What to produce ▸ Would you return, word for word, the lines of the data below from the line with "The image size is (644, 327)." through the line with "You are a computer-use agent. The", and no others?

Extracted data ▸
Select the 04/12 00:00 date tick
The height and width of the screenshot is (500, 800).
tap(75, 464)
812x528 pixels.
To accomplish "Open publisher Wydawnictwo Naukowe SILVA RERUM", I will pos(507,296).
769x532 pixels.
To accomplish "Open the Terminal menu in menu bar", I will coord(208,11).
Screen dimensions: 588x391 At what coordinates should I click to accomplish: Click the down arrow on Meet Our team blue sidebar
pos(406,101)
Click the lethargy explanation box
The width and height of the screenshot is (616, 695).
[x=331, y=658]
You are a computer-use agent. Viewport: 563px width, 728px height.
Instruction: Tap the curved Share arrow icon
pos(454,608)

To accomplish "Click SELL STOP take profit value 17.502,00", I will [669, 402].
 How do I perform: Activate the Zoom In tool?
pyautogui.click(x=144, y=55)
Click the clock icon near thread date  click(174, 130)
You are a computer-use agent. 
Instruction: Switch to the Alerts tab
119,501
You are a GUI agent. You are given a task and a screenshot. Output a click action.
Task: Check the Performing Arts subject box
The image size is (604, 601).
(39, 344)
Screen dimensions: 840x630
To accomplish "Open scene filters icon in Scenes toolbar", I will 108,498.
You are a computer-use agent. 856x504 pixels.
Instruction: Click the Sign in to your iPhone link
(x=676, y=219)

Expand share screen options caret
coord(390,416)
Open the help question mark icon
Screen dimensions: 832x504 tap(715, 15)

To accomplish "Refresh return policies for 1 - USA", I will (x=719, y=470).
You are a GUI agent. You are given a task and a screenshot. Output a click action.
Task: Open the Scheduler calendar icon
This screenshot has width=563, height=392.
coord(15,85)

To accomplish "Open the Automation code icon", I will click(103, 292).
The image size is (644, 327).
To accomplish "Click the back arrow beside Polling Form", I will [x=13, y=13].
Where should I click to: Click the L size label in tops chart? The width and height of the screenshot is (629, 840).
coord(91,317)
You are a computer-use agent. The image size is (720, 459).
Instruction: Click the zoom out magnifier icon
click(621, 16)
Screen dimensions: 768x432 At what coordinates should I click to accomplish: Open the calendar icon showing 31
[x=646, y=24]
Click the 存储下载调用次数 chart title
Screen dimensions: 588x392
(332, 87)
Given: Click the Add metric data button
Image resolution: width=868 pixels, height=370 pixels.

Reply ▸
The image size is (644, 327).
To accomplish "Click the back arrow beside Polling Form", I will [x=13, y=13].
Where should I click to: Click the L size label in tops chart? The width and height of the screenshot is (629, 840).
coord(91,317)
You are a computer-use agent. The image size is (720, 459).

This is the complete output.